Here’s where it begins to heat up. Visiting a dealership can be a pretty dizzying experience, mainly if it’s your first time buying a car. However, if you follow a few straightforward steps, there’s no reason why you shouldn’t come out feeling very pleased with your day’s work.

Stay Calm Remember that you don’t have to buy the car today. Ask any questions you have and listen to the advice. But don’t be talked into anything you don’t want or don’t feel comfortable with. If you’re worried, it might be a good idea to take a more clued-up friend or family member with you.

Keep In Mind What You Came in For – If you’ve done your research, you’ll likely have a good idea of what you’re looking for. Whatever a salesperson says, make sure you remember exactly what you’re aiming to use the car for and how much you’re prepared to pay.

Use Your Research – Showing that you know what you’re talking about can be a powerful tool when talking to the seller and could save you much money.

Extras and Add-Ons – The chances are you’ll be offered a glamorous array of extra features when you do choose your car. Don’t let yourself be swayed – think about your budget.

Haggle – Not everyone is comfortable negotiating a price, but sometimes it’s worth the extra effort. Be forceful, but don’t be aggressive, as this may backfire. Remember what you want, and remember you can leave at any time if you’re not getting it.

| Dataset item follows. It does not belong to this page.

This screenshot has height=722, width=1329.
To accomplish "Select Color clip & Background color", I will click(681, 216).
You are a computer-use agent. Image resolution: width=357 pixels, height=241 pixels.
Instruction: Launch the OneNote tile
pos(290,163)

Mistake 4: Buying a Car Online Without Seeing It First

Some dealerships may deliver cars in your local area, and others may provide nationwide. Although it’s very convenient and saves you the hassle of driving hundreds of miles, it means you’ll be buying a car without seeing it. And this can be risky.

However, if you’re buying a new car, you’ll be the first owner – so there’s hardly any risk of things going wrong.

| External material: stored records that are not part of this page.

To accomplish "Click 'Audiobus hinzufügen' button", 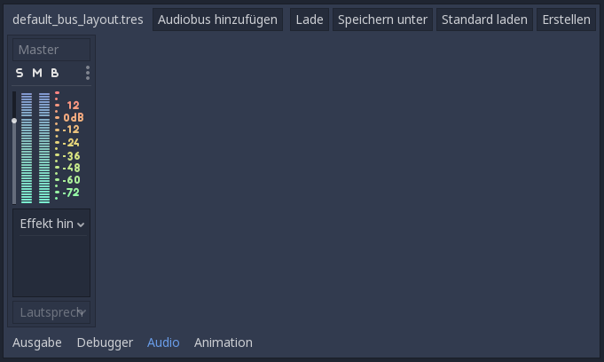I will click(217, 20).
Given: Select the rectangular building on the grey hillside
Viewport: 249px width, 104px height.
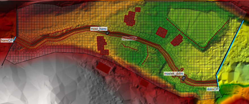Looking at the screenshot, I should tap(104, 68).
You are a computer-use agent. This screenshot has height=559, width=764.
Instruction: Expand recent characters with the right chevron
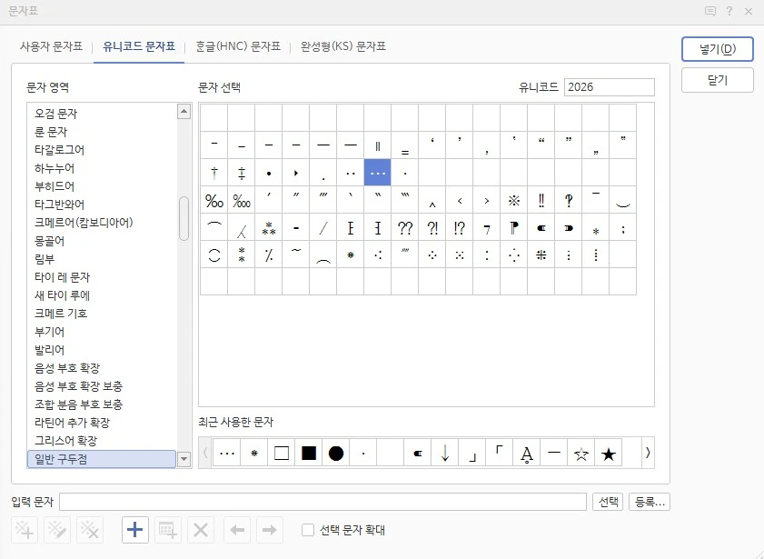646,453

If You’re Getting Your Car Delivered, Ask These Questions Before Buying:
  1. Can I return the vehicle if it has already been shipped?
  2. Are there any costs involved in transportation?
  3. How long will it take for the car to arrive?

It’s worth ticking these boxes in case the cost of returning the car is far greater than if you’re buying from your local dealership.

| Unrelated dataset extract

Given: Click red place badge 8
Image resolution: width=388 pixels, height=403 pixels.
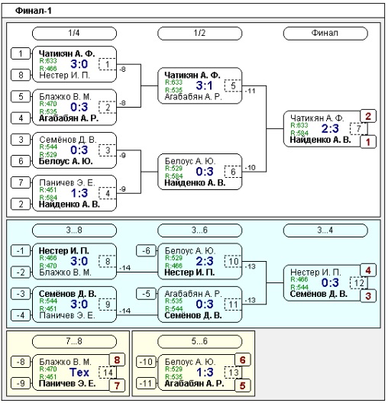Looking at the screenshot, I should coord(117,359).
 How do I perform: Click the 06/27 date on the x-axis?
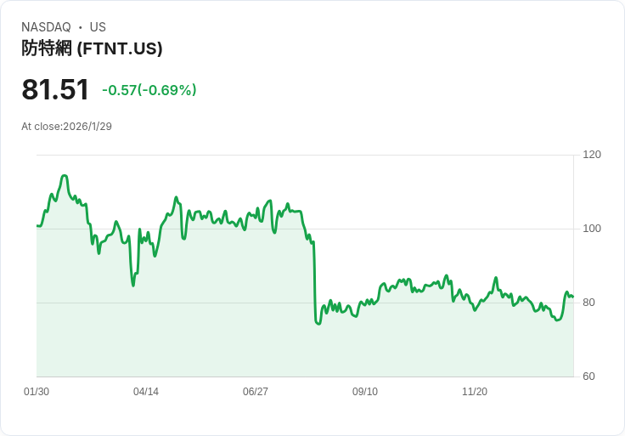point(256,392)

Mistake 5: Being Afraid To Walk Away

You may feel as though you have to close the deal the day you enter the dealership. But the reality is that shoppers who keep their options open and visit multiple dealerships and get multiple offers are in a far, far better position when it comes to negotiating the price down. 

You’ll automatically feel more comfortable walking away if the deal isn’t right for you by shopping around. Equally, you can use your research from other dealerships to show your salesperson to strengthen your negotiation position. 

Ultimately, when researching and shopping around, try not to settle on just one option. Identify two or three cars that suit your needs and budget and be open to all of these options. 

Mistake 6: Forgetting That the “Price” Isn’t the Final Price

The first price you see isn’t the final price. It’s what is known as the MSRP (Manufacturer’s Suggested Retail Price), and it’s something salespeople have to follow. 

Treat this price as a benchmark price for you to negotiate down to within the boundaries of your budget. The salesperson will be expecting you to haggle, so don’t be afraid to push for a price decrease and do as much as possible to get the price right for you.